Short task 1: Write out the essay about the kink networking mixer from "No, he didn't." up to and including "this club into.", replacing "club" with "venue".
* BEGIN Reading text *
Straight Girl

A mixer for fetishists turned out to be a great place to discover my inner square.

| February 26, 2004

"Is there anyone here who's an undercover cop and will admit it?" asks the instructor. She's joking. I think.

What she's about to do isn't illegal, just lurid. She's a middle-aged woman who looks like she should be pinching cheeks at a bar mitzvah, but instead she's preparing to demonstrate frottage--the art of rubbing up against someone for sexual pleasure. There's a small silence, and then a tentative collective laugh. I look around furtively.

I'm not a cop, only a writer. When I saw the listing for this Discovery Center seminar, "Networking for Kinky People," it seemed like it might make for a good little scene piece. I pictured urbane men and women standing at around a cocktail party, handing each other their business cards and saying, "So, let me know if you ever want to follow up on that golden-shower thing."

Instead, I'm one of very few women in a dark, cramped bar, shoulder to shoulder with a whole bunch of guys.

The frottage demonstration is surprisingly tame. "May I touch you?" our instructor asks a man, and hugs him lackadaisically from behind. Afterward, with no segue, she hands the floor over to a guest speaker, a burly, balding dungeon master who launches into a philosophical discussion of kink. "You either know you're kinky or you're not," he says. "It's like being a vampire. You either are or you aren't."

What?

Everyone else seems as puzzled as me. We stay that way, tentative and subdued, until the instructor takes over again and announces an icebreaker. She hands out slips of paper listing 40 sexual practices--everything from anal play to zoophilia--and tells us to mingle, ask other people about their kinks, and check them off the list.

Once everyone's talking, the mood brightens and the room quickly grows loud with phrases like "The Altoid hummer, that's my specialty" and "I don't want to brag, but I've been told I'm too big for anal." I uncertainly join a crowd standing around a cross-dresser in an ill-fitting black pageboy wig. He's defining some of the more esoteric terms for everyone's benefit. "CBT is cock-and-ball torture," he says, crossing his legs. "Coprophilia--that's when you're into feces." The other men grimace.

As I drift away from the group, a tall man approaches and makes a shy stab at humor: "So, do you want to exchange deep intimate secrets?" After I laugh, he confesses with a blush that he has a foot fetish.

I consider and reject a standard small-talk response--"Oh, really? How did you get into that?" Instead I stammer out, "Did you know that in the Bible, the word 'feet' is often a euphemism for 'genitals'?"

No, he didn't. Would I like to get together sometime? He's so earnest that I hate telling him I'm gay. His face falls for just a moment, and then he wishes me well and excuses himself.

"Guys and girls?" asks an eavesdropping man nearby.

"What?" I say.

"You like guys and girls?"

"No, just girls," I say, and hold my drink a little tighter.

Shit. I realize what's coming a second before he says it: he has this female fuck buddy who's a little bi-curious, and he's always wanted to watch...

OK, I was dumb enough to think for a moment that telling an openly kinky guy I'm a lesbian would fend him off. But when it comes to the sexual nuances of straight men, I have a blind spot big enough to fit this club into.
* END Reading text *
Short task 2: Retype the listing exactly, from the line with "You are a GUI" up to and including the line with "coord(424,401)", and leave the pictures out.
* BEGIN Information given *
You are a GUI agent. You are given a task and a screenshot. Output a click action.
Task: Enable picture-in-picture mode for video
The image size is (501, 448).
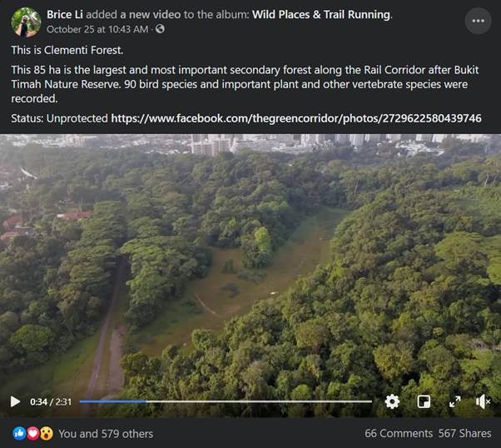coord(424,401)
* END Information given *
* BEGIN Information given *
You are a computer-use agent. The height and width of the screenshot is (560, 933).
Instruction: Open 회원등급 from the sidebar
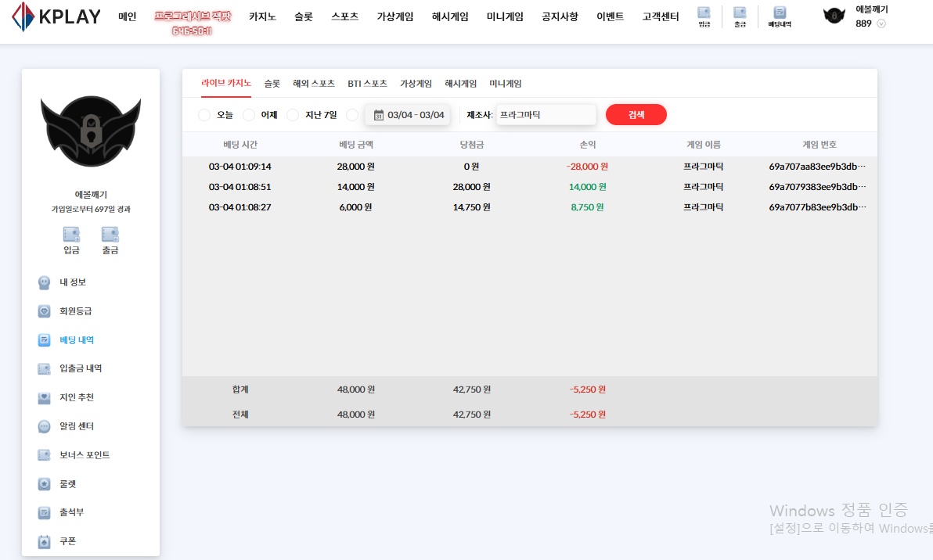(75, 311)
* END Information given *
Full solution 1:
No, he didn't. Would I like to get together sometime? He's so earnest that I hate telling him I'm gay. His face falls for just a moment, and then he wishes me well and excuses himself.

"Guys and girls?" asks an eavesdropping man nearby.

"What?" I say.

"You like guys and girls?"

"No, just girls," I say, and hold my drink a little tighter.

Shit. I realize what's coming a second before he says it: he has this female fuck buddy who's a little bi-curious, and he's always wanted to watch...

OK, I was dumb enough to think for a moment that telling an openly kinky guy I'm a lesbian would fend him off. But when it comes to the sexual nuances of straight men, I have a blind spot big enough to fit this venue into.

Full solution 2:
You are a GUI agent. You are given a task and a screenshot. Output a click action.
Task: Enable picture-in-picture mode for video
The image size is (501, 448).
coord(424,401)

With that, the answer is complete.